Written request
Write out every one of the items below word for word, keeping each line as it stands.

[Entries on target coordinates]
============

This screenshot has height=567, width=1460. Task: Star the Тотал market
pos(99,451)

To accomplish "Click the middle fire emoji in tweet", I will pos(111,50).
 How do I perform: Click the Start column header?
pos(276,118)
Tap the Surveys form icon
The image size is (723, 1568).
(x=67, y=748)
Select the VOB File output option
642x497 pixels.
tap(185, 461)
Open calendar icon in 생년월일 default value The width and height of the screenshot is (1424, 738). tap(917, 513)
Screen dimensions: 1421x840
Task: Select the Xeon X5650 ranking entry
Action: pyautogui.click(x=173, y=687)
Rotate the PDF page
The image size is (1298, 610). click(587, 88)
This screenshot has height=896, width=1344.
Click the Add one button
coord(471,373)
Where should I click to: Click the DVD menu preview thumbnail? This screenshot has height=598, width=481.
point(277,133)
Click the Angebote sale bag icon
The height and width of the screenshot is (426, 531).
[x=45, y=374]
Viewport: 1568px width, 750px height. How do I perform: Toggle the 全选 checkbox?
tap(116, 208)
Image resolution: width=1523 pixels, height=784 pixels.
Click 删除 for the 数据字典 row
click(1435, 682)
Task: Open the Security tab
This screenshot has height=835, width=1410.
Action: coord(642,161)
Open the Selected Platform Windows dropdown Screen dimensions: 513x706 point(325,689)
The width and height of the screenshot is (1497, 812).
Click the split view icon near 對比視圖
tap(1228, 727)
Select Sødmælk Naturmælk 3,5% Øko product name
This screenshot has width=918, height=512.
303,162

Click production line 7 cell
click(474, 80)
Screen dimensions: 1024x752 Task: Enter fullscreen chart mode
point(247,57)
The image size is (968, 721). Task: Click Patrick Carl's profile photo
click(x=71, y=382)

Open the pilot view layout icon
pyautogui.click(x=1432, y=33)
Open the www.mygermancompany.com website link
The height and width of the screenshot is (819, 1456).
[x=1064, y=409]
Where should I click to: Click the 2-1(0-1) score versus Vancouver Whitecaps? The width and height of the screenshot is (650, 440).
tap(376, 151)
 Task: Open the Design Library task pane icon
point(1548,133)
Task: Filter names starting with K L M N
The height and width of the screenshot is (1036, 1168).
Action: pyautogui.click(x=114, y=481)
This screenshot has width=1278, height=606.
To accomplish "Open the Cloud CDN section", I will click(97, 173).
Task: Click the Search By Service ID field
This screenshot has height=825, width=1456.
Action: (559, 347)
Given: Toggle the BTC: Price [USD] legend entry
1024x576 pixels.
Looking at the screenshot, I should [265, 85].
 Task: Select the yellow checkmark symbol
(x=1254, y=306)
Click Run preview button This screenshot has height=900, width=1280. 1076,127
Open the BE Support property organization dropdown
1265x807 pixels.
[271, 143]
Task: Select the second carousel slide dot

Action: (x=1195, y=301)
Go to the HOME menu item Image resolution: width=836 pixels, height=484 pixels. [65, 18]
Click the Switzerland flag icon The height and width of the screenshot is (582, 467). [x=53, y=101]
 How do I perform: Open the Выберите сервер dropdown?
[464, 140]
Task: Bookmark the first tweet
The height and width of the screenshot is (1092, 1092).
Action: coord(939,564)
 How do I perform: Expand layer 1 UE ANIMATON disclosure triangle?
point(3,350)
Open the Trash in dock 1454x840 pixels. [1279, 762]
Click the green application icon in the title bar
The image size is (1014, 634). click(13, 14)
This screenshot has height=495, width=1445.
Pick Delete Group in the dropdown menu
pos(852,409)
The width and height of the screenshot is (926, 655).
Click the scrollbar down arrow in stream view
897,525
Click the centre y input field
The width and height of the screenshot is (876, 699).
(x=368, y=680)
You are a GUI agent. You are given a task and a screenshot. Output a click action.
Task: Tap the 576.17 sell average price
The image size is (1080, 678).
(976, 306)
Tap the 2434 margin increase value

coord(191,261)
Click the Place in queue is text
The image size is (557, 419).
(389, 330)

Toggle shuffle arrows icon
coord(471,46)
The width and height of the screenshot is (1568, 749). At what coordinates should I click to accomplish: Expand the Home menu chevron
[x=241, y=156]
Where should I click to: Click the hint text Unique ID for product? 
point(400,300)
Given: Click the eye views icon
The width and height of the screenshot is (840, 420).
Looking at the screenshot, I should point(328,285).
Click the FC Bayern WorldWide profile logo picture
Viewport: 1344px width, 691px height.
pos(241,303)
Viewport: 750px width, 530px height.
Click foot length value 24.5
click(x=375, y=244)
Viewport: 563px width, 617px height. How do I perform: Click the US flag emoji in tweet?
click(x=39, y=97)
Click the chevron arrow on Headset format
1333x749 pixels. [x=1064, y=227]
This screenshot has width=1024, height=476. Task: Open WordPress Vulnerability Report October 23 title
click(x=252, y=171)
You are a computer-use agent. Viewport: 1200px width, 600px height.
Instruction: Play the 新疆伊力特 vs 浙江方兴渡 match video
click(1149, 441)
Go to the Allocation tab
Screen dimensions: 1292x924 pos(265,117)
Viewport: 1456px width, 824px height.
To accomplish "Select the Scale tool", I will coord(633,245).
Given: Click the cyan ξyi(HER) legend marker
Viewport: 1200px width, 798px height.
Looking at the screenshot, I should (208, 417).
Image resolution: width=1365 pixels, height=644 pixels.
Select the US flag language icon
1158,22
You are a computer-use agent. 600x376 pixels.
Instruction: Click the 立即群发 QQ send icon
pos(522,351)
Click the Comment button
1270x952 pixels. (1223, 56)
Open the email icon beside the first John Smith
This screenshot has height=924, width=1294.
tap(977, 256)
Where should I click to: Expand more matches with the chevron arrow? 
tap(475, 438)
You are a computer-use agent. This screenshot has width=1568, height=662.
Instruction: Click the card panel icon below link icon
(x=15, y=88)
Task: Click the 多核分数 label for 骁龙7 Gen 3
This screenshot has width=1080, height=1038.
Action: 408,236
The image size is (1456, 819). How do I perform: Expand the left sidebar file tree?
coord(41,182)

============

Correct result
This screenshot has height=567, width=1460. Task: Star the Тотал market
pos(99,451)

To accomplish "Click the middle fire emoji in tweet", I will pos(111,50).
 How do I perform: Click the Start column header?
pos(276,118)
Tap the Surveys form icon
The image size is (723, 1568).
(x=67, y=748)
Select the VOB File output option
642x497 pixels.
tap(185, 461)
Open calendar icon in 생년월일 default value The width and height of the screenshot is (1424, 738). tap(917, 513)
Screen dimensions: 1421x840
Task: Select the Xeon X5650 ranking entry
Action: pyautogui.click(x=173, y=687)
Rotate the PDF page
The image size is (1298, 610). click(587, 88)
This screenshot has height=896, width=1344.
Click the Add one button
coord(471,373)
Where should I click to: Click the DVD menu preview thumbnail? This screenshot has height=598, width=481.
point(277,133)
Click the Angebote sale bag icon
The height and width of the screenshot is (426, 531).
[x=45, y=374]
Viewport: 1568px width, 750px height. How do I perform: Toggle the 全选 checkbox?
tap(116, 208)
Image resolution: width=1523 pixels, height=784 pixels.
Click 删除 for the 数据字典 row
click(1435, 682)
Task: Open the Security tab
This screenshot has height=835, width=1410.
Action: coord(642,161)
Open the Selected Platform Windows dropdown Screen dimensions: 513x706 point(325,689)
The width and height of the screenshot is (1497, 812).
Click the split view icon near 對比視圖
tap(1228, 727)
Select Sødmælk Naturmælk 3,5% Øko product name
This screenshot has width=918, height=512.
303,162

Click production line 7 cell
click(474, 80)
Screen dimensions: 1024x752 Task: Enter fullscreen chart mode
point(247,57)
The image size is (968, 721). Task: Click Patrick Carl's profile photo
click(x=71, y=382)

Open the pilot view layout icon
pyautogui.click(x=1432, y=33)
Open the www.mygermancompany.com website link
The height and width of the screenshot is (819, 1456).
[x=1064, y=409]
Where should I click to: Click the 2-1(0-1) score versus Vancouver Whitecaps? The width and height of the screenshot is (650, 440).
tap(376, 151)
 Task: Open the Design Library task pane icon
point(1548,133)
Task: Filter names starting with K L M N
The height and width of the screenshot is (1036, 1168).
Action: pyautogui.click(x=114, y=481)
This screenshot has width=1278, height=606.
To accomplish "Open the Cloud CDN section", I will click(97, 173).
Task: Click the Search By Service ID field
This screenshot has height=825, width=1456.
Action: (559, 347)
Given: Toggle the BTC: Price [USD] legend entry
1024x576 pixels.
Looking at the screenshot, I should [265, 85].
 Task: Select the yellow checkmark symbol
(x=1254, y=306)
Click Run preview button This screenshot has height=900, width=1280. 1076,127
Open the BE Support property organization dropdown
1265x807 pixels.
[271, 143]
Task: Select the second carousel slide dot

Action: (x=1195, y=301)
Go to the HOME menu item Image resolution: width=836 pixels, height=484 pixels. [65, 18]
Click the Switzerland flag icon The height and width of the screenshot is (582, 467). [x=53, y=101]
 How do I perform: Open the Выберите сервер dropdown?
[464, 140]
Task: Bookmark the first tweet
The height and width of the screenshot is (1092, 1092).
Action: coord(939,564)
 How do I perform: Expand layer 1 UE ANIMATON disclosure triangle?
point(3,350)
Open the Trash in dock 1454x840 pixels. [1279, 762]
Click the green application icon in the title bar
The image size is (1014, 634). click(13, 14)
This screenshot has height=495, width=1445.
Pick Delete Group in the dropdown menu
pos(852,409)
The width and height of the screenshot is (926, 655).
Click the scrollbar down arrow in stream view
897,525
Click the centre y input field
The width and height of the screenshot is (876, 699).
(x=368, y=680)
You are a GUI agent. You are given a task and a screenshot. Output a click action.
Task: Tap the 576.17 sell average price
The image size is (1080, 678).
(976, 306)
Tap the 2434 margin increase value

coord(191,261)
Click the Place in queue is text
The image size is (557, 419).
(389, 330)

Toggle shuffle arrows icon
coord(471,46)
The width and height of the screenshot is (1568, 749). At what coordinates should I click to accomplish: Expand the Home menu chevron
[x=241, y=156]
Where should I click to: Click the hint text Unique ID for product? 
point(400,300)
Given: Click the eye views icon
The width and height of the screenshot is (840, 420).
Looking at the screenshot, I should point(328,285).
Click the FC Bayern WorldWide profile logo picture
Viewport: 1344px width, 691px height.
pos(241,303)
Viewport: 750px width, 530px height.
Click foot length value 24.5
click(x=375, y=244)
Viewport: 563px width, 617px height. How do I perform: Click the US flag emoji in tweet?
click(x=39, y=97)
Click the chevron arrow on Headset format
1333x749 pixels. [x=1064, y=227]
This screenshot has width=1024, height=476. Task: Open WordPress Vulnerability Report October 23 title
click(x=252, y=171)
You are a computer-use agent. Viewport: 1200px width, 600px height.
Instruction: Play the 新疆伊力特 vs 浙江方兴渡 match video
click(1149, 441)
Go to the Allocation tab
Screen dimensions: 1292x924 pos(265,117)
Viewport: 1456px width, 824px height.
To accomplish "Select the Scale tool", I will coord(633,245).
Given: Click the cyan ξyi(HER) legend marker
Viewport: 1200px width, 798px height.
Looking at the screenshot, I should (208, 417).
Image resolution: width=1365 pixels, height=644 pixels.
Select the US flag language icon
1158,22
You are a computer-use agent. 600x376 pixels.
Instruction: Click the 立即群发 QQ send icon
pos(522,351)
Click the Comment button
1270x952 pixels. (1223, 56)
Open the email icon beside the first John Smith
This screenshot has height=924, width=1294.
tap(977, 256)
Where should I click to: Expand more matches with the chevron arrow? 
tap(475, 438)
You are a computer-use agent. This screenshot has width=1568, height=662.
Instruction: Click the card panel icon below link icon
(x=15, y=88)
Task: Click the 多核分数 label for 骁龙7 Gen 3
This screenshot has width=1080, height=1038.
Action: 408,236
The image size is (1456, 819). How do I perform: Expand the left sidebar file tree?
coord(41,182)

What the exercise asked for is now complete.